1、题目描述
https://leetcode-cn.com/problems/kth-smallest-element-in-a-bst/
2、解法(对应的思维)
/**
* Definition for a binary tree node.
* public class TreeNode {
* int val;
* TreeNode left;
* TreeNode right;
* TreeNode() {}
* TreeNode(int val) { this.val = val; }
* TreeNode(int val, TreeNode left, TreeNode right) {
* this.val = val;
* this.left = left;
* this.right = right;
* }
* }
*/
class Solution {
int rank = 0;//记录排名节点
int res=0;//定义结果的记录
public int kthSmallest(TreeNode root, int k) {
//算法思维——二叉搜索树,无非是利用其中序遍历得到的序列是有序的,同时根据其左子树小于右子树的特性来改良算法的效率
//选择第k小的树,我们可以利用中序遍历,遍历的次数到达k,说明当前访问的节点的值就是第k小/第k大的数。

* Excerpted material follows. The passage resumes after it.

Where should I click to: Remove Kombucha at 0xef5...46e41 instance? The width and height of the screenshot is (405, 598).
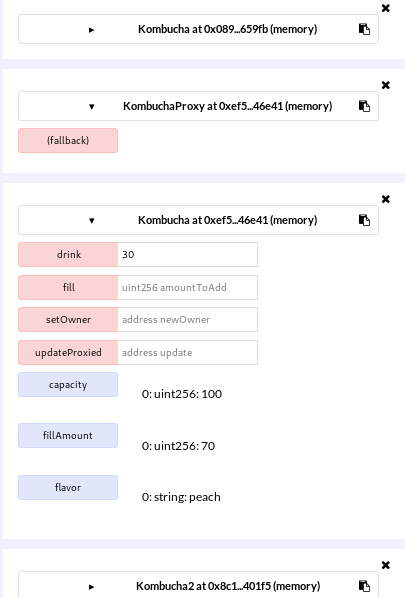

if(root==null) return res;
kthSmallest(root.left,k);
//
rank++;
if(rank == k){
//找到dik小的数直接返回
res = root.val;
return res;//提前返回
}
kthSmallest(root.right,k);
return res;
}
}
分析:时间复杂度上看,子问题个数为n,每个问题的计算时间为O(1),总的时间复杂度为O(n),n为节点个数。实际上我们只需要计算k个节点,k值不太大的情况下,算法较快。
算法思维——重要
算法思维——二叉搜索树,无非是利用其中序遍历得到的序列是有序的,同时根据其左子树小于右子树的特性来改良算法的效率。比如我们的二叉搜索树的操作效率一般最好的是O(logN),利用了 它左子树小于右子树,同时节点记录了哪些信息,来帮助我们减少计算。
上述题目的优化思路
BST 性质是非常牛逼的,像红黑树这种改良的自平衡 BST,增删查改都是O(logN)的复杂度,让你算一个第k小元素,时间复杂度竟然要O(N),有点低效了。

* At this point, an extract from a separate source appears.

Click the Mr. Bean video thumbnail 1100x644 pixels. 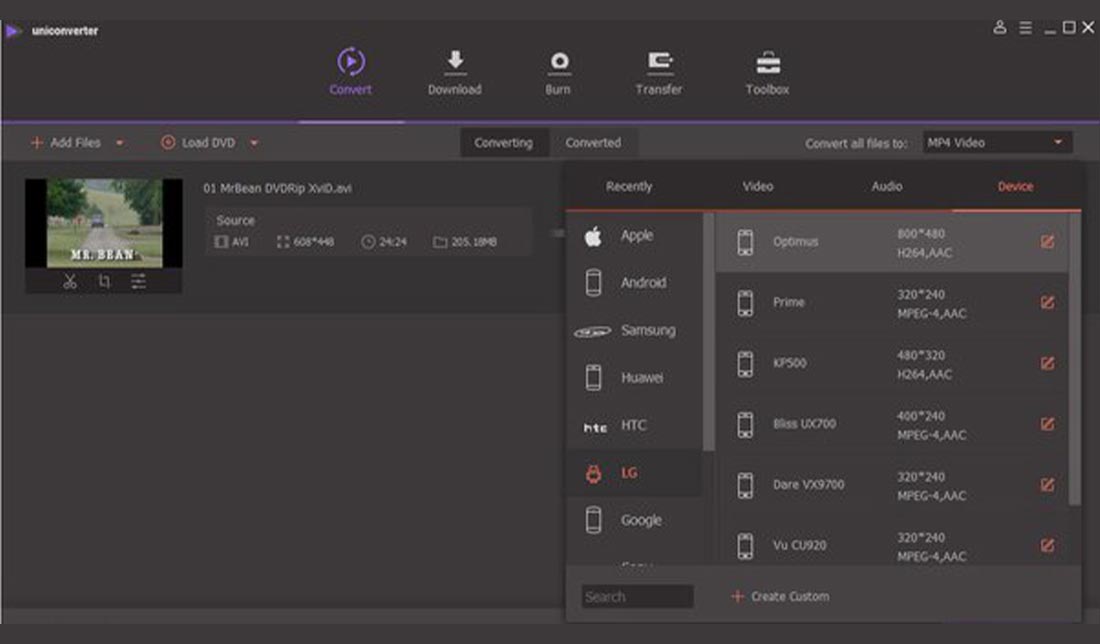(104, 223)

看了labuladong的算法小小抄,我知道了它是如何进行优化的:因为我们要寻找第k小的节点的值,如果我们要达到对数级别的复杂度,关键于每个节点得知道它排第几(m),这样 ,我们在寻找第k小的数时,可以根据其当前节点的排名与我们要找的排名作比较。基于中序遍历的基础:
- m==k,显然我们找到了第k排名的元素,返回即可。
- k<m,说明我们接下来应该去左子树找,所以去左子树搜索第k个元素。
- k>m,说明我们接下来应该去右子树找,所以去右子树搜索第k-m-1个元素。
这样我们就可以实现O(logN)的时间复杂度了,至于如何知道每个节点的排名?这就是我们之前说的,需要在二叉树节点中维护额外信息。每个节点需要记录,以自己为根的这棵二叉树有多少个节点。
也就是说,我们TreeNode中的字段应该如下:
class TreeNode {
int val;
// 以该节点为根的树的节点总数
int size;
TreeNode left;
TreeNode right;
}
有了size字段,外加 BST 节点左小右大的性质,对于每个节点node就可以通过node.left推导出node的排名,从而做到我们刚才说到的对数级算法。当然,size字段需要在增删元素的时候需要被正确维护,力扣提供的TreeNode是没有size这个字段的,所以我们这道题就只能利用 BST 中序遍历的特性实现了,但是我们上面说到的优化思路是 BST 的常见操作,还是有必要理解的。